Per coincidenza, questa temperatura è dove operano gli altri strumenti e il telescopio. Entrambe sono temperature estremamente basse, ma a causa di questa differenza, il calore del telescopio sarebbe comunque penetrato nel MIRI una volta collegato alla struttura portante, a meno che i due non fossero isolati termicamente l’uno dall’altro. “Per ridurre al minimo le perdite termiche abbiamo dovuto scegliere dei materiali di cablaggio piuttosto strani e piuttosto esotici” afferma Brian O’Sullivan, ingegnere di sistema per l’ESA.
Un’altra sfida era lo spazio limitato disponibile per lo strumento sul telescopio. Ciò è stato reso ancora più difficile dal momento che MIRI doveva essere effettivamente due strumenti in uno, un imager e uno spettrometro. Il team di Wright ha pensato a un meccanismo elettronico unico che potesse gestire gli impulsi da entrambi gli strumenti, per ridurre al minimo lo spazio occupato. Lo strumento utilizza un percorso di luce per il suo imager e un altro per il suo spettrometro.
Anche a lavoro finito e consegnato alla NASA per l’integrazione con il resto del telescopio, il team ha dovuto affrontare altre sfide. Il completamento del telescopio ha richiesto più tempo di quanto chiunque avesse immaginato. Ciò significava che MIRI e gli altri strumenti avrebbero dovuto sopravvivere a terra molto più a lungo di quanto originariamente previsto. Per garantire la salute dello strumento, MIRI è stato conservato in condizioni rigorosamente controllate e periodicamente testato.
La fama di MIRI
Chi ha seguito da vicino la telecronaca del Webb sa che la fama di MIRI ne precede il nome. I suoi dati sono stati ampiamente presenti nelle primissime immagini rilasciate da Webb. Ricordiamo le montagne di gas e i loro dettagli nell’immagine della nebulosa Carina, il gruppo di galassie interagenti del Quintetto di Stephan e la Nebulosa dell’Anello Meridionale. Ogni immagine rilasciata da MIRI ha contribuito ad alzare le aspettative sia in termini di bellezza che di scienza.
MIRI ha un enorme potenziale nella comprensione dell’Universo, in particolare nella formazione stellare e nelle proprietà della polvere e delle galassie. L’interpretazione dei suoi dati potrebbe richiedere un po’ più di tempo, ma i migliori team di ricerca del mondo stanno ottimizzando nuovi strumenti per decifrarli.

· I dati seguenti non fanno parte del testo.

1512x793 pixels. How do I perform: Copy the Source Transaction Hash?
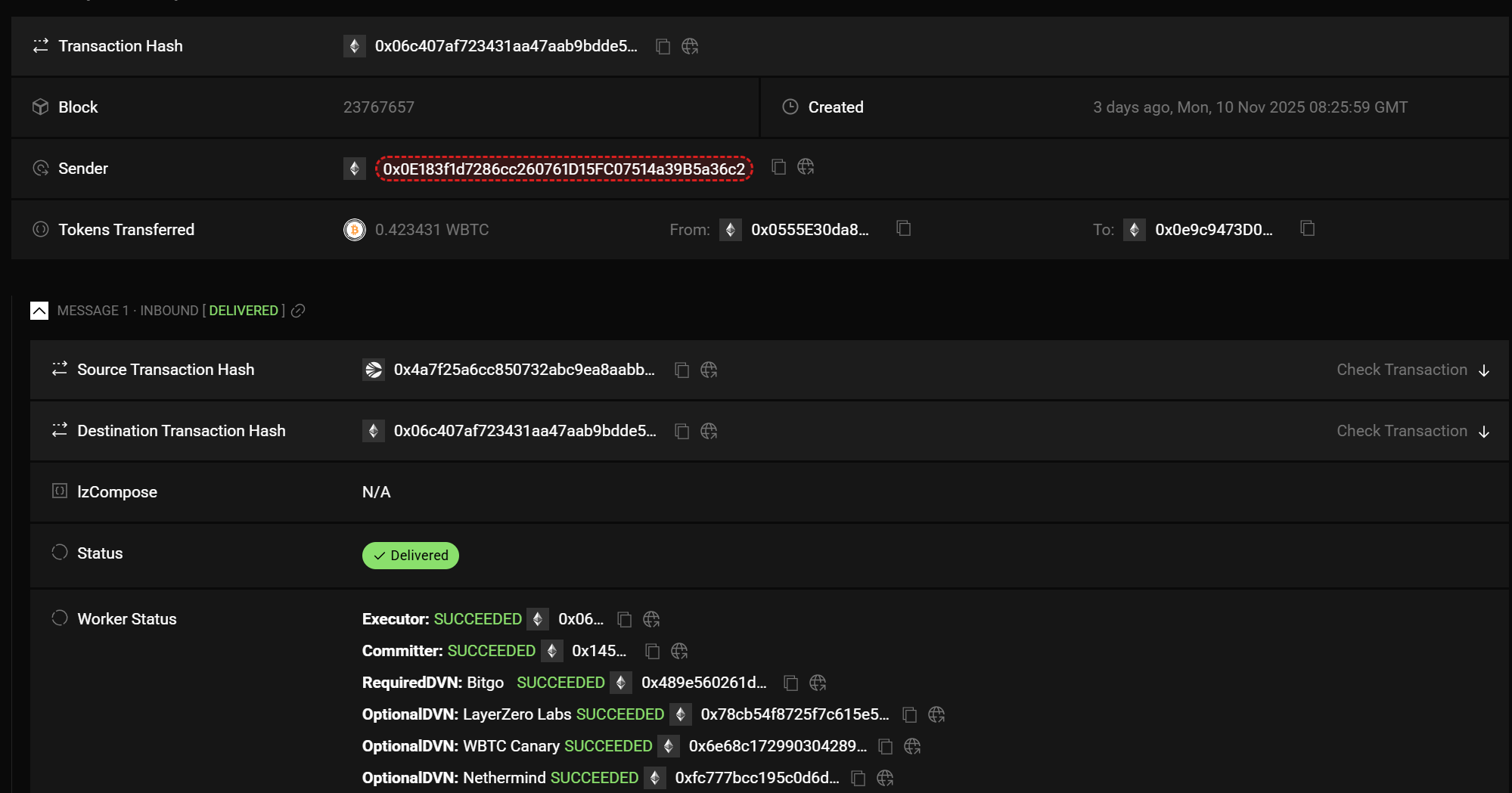pos(681,370)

MIRI è il tipo di scienza trasformativa che si realizza solo attraverso una grande collaborazione. “La cosa che ha reso possibile il MIRI è stato lo spirito di squadra” afferma Wright. “Volevamo tutti la stessa cosa, che era la scienza. La volontà delle persone di lavorare insieme e risolvere i problemi insieme è stata davvero ciò che ha reso possibile il MIRI”. E, aggiungeremmo noi, ora ne sta giovando il mondo intero.